The CSA always recommends applying security updates promptly to mitigate the exploitation of all vulnerabilities.

The CSA is issuing this alert to ensure that system owners are aware of this vulnerability and ensure remediation actions are taken.

Details of Vulnerability

The vulnerability is caused by a validation issue in user-supplied data.

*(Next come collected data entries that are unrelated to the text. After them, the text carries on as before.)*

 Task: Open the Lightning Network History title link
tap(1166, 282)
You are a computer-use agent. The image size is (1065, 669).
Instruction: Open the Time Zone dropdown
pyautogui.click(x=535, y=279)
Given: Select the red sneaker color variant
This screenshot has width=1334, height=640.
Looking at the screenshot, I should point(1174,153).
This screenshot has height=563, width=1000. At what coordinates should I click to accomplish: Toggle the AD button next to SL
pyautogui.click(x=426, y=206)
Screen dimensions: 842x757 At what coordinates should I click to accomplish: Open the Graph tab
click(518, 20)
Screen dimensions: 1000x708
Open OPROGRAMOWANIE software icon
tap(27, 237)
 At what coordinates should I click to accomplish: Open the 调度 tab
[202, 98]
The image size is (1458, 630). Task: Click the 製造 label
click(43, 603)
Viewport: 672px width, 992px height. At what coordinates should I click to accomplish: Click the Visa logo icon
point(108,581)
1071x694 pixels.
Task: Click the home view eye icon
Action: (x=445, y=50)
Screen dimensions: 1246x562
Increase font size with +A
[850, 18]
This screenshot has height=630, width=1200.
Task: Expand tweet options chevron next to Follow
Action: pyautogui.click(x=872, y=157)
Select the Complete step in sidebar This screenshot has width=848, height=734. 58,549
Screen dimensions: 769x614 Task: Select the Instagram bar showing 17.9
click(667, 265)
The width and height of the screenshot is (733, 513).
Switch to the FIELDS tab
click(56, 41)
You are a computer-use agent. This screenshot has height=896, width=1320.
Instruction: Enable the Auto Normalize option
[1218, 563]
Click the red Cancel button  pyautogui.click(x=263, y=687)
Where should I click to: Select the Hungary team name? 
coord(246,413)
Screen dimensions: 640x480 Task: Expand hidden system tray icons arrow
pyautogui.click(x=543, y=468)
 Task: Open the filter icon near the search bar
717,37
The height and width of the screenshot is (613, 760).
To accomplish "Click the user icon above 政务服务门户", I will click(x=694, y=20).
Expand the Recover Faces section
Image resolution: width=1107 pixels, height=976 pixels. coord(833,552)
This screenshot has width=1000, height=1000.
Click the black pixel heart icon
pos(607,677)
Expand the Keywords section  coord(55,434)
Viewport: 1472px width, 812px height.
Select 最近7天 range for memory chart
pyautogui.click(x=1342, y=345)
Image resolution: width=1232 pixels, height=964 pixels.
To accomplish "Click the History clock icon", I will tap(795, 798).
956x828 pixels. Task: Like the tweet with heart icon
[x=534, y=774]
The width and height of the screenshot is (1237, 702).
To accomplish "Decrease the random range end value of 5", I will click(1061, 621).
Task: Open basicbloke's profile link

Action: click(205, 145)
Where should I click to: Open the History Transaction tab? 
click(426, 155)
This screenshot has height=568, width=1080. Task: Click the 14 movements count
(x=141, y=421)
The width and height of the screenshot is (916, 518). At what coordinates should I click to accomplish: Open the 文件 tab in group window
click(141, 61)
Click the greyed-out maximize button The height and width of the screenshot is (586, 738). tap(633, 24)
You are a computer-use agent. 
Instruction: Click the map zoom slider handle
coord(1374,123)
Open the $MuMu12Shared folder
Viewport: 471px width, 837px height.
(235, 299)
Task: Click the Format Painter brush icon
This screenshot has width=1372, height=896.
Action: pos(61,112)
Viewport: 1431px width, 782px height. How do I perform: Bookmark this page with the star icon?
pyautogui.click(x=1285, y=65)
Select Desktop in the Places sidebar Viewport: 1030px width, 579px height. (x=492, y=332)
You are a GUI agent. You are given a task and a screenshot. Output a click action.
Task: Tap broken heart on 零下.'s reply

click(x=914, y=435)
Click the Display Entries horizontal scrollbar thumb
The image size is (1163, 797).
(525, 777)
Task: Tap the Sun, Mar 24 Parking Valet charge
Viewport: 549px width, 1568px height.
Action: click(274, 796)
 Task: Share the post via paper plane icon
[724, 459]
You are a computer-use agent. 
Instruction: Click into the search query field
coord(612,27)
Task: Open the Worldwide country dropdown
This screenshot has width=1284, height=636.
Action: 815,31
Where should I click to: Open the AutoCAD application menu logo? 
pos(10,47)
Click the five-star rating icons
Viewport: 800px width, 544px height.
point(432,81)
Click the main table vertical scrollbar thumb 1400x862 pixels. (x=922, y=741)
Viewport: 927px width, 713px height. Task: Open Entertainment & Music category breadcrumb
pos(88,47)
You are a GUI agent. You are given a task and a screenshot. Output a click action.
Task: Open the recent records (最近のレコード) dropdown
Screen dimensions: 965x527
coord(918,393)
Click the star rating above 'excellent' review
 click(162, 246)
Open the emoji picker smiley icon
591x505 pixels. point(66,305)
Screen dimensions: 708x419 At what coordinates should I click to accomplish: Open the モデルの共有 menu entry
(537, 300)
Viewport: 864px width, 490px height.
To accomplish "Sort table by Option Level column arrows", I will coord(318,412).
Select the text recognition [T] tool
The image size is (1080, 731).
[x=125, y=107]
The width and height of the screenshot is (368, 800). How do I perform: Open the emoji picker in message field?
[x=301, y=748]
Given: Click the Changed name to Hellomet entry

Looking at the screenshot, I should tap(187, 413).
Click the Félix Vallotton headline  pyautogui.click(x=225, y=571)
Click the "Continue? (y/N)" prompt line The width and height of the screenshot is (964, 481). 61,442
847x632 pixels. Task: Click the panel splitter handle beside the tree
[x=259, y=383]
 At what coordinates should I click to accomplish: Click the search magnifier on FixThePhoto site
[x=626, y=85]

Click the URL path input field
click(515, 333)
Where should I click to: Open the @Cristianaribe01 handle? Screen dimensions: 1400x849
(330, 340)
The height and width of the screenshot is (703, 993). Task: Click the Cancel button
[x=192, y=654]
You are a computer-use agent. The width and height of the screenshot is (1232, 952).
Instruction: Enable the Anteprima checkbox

This vulnerability can be exploited when a user uploads a specially crafted SharePoint application package to an affected version of SharePoint. This affects versions:

  • Microsoft SharePoint Foundation 2013 Service Pack
  • Microsoft SharePoint Enterprise Server 2016.
  • Microsoft SharePoint Server 2019
  • SharePoint Online as part of Office 365 is not affected
  • The October 2020 SharePoint security update addresses the vulnerability by correcting how SharePoint checks the source markup of application packages


  • This vulnerability can be mitigated by ensuring that the relevant security updates are installed.
  • A variety of mitigations will be helpful in defending against this vulnerability.
  • Protect your devices and networks by keeping them up to date: use the latest supported versions, apply security updates promptly, use antivirus and scan regularly to guard against known malware threats.
  • Prevent and detect lateral movement in your organisation’s networks
  • Set up a security monitoring capability to collect the data that will be needed to analyse network intrusions.
  • Review and refresh your incident management processes.


The CSA strongly advises that organisations ensure the necessary updates are installed in affected SharePoint products.

The CSA generally recommends following vendor best practice advice in the mitigation of vulnerabilities. In this SharePoint vulnerability, it is important to install the latest updates as soon as it is released.